Deep learning for cross-corpora based speech emotion recognition

Title:Deep learning for cross-corpora based speech emotion recognition
Institute:University of Twente (HMI)
Place:Enschede The Netherlands
Type:Capita selecta and Research Topics
End date:not present
HMI ContactKhiet TruongJaebok Kim


For speech emotion recognition, there have been large efforts to collect data and develop new algorithms for a realistic performance. We have 5 different corpora containing large numbers of different speakers and acoustic backgrounds.
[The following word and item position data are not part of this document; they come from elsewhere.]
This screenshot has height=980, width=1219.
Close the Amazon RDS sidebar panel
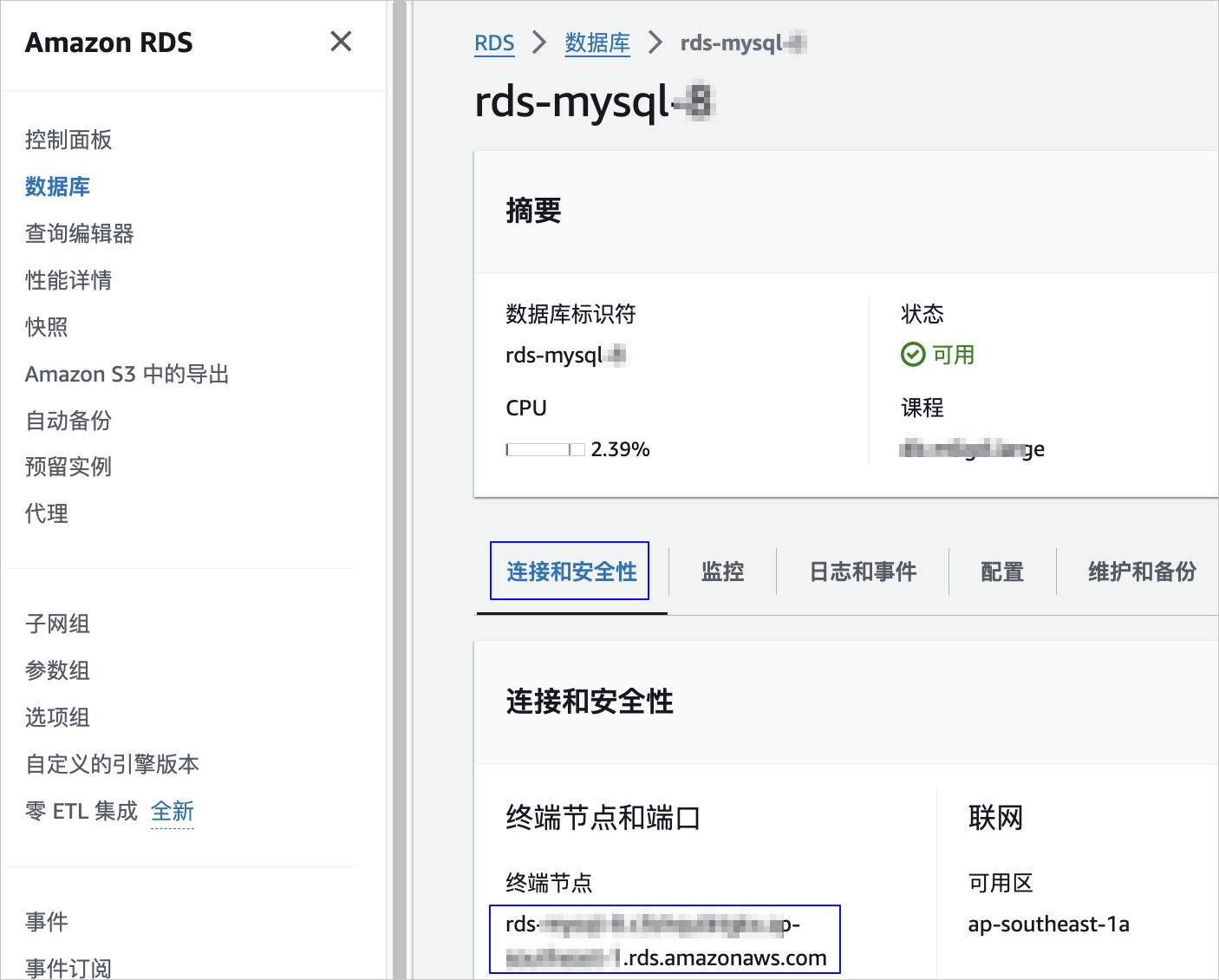(x=341, y=41)
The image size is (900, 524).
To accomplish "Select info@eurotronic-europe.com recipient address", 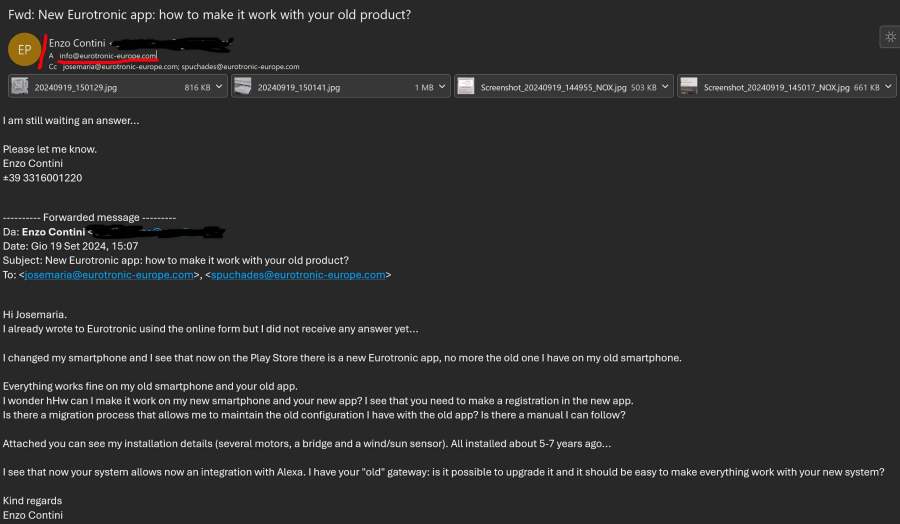I will [x=108, y=56].
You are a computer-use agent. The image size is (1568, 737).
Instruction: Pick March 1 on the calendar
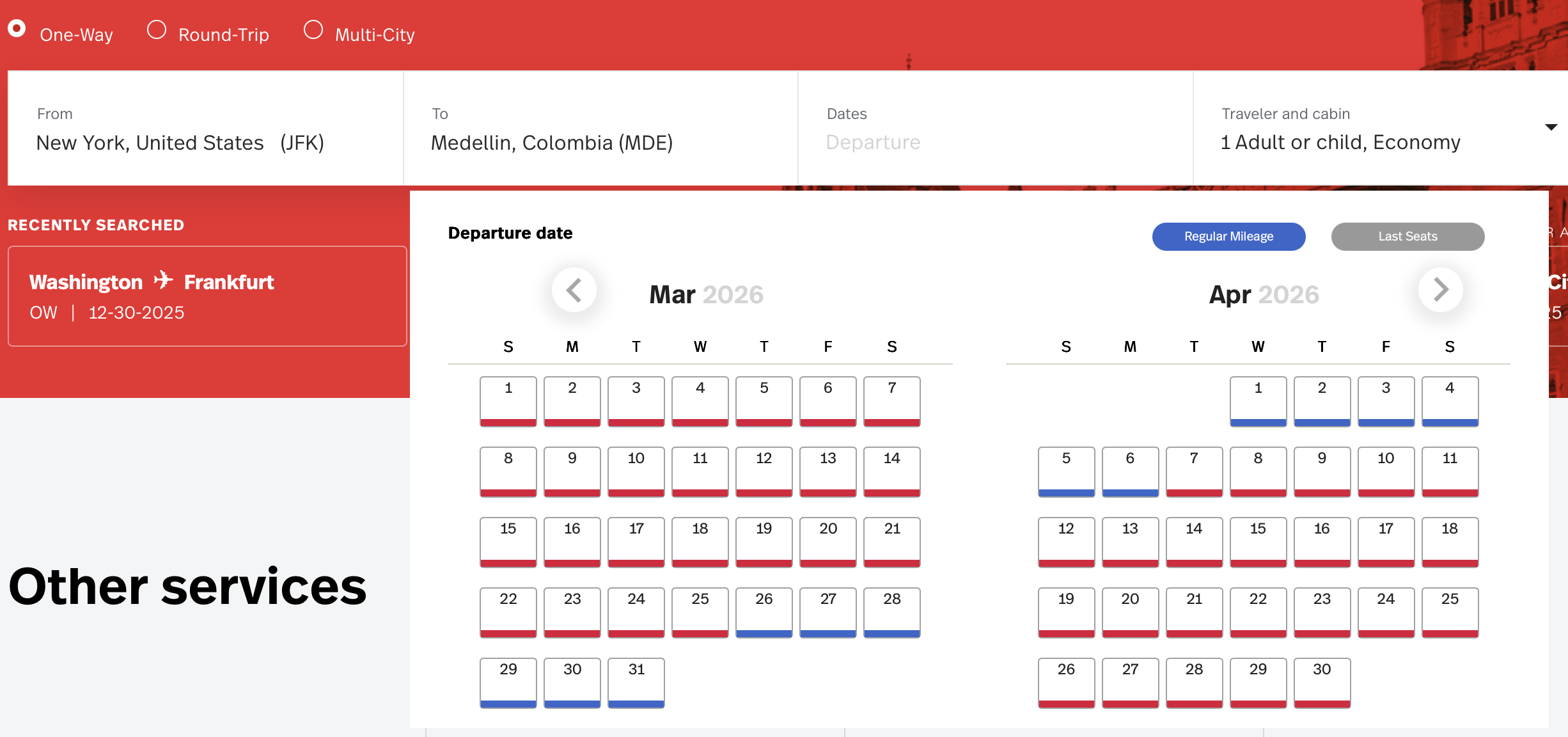[508, 401]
In this assignment, we aim to build speech emotion recognition models using these corpora and deep-learning

To do this, we need to address and solve the following research questions:

1. How to capture underlying abstract features for aggregated corpora?
2. How to select sets of samples from aggregated corpora?
3. What is an optimal normalisation for cross-corpora?

For this research, feature extraction, modelling tools (including deep-learning), and 5 well-known corpora: LDC, SEMAINE, EMODB, VAM, ENTERFACE will be provided.


SCHULLER, Björn, et al. Cross-corpus acoustic emotion recognition: variances and strategies. Affective Computing, IEEE Transactions on, 2010, 1.2: 119-131.

DENG, Jun, et al. Sparse autoencoder-based feature transfer learning for speech emotion recognition. In: Affective Computing and Intelligent Interaction (ACII), 2013 Humaine Association Conference on. IEEE, 2013. p. 511-516.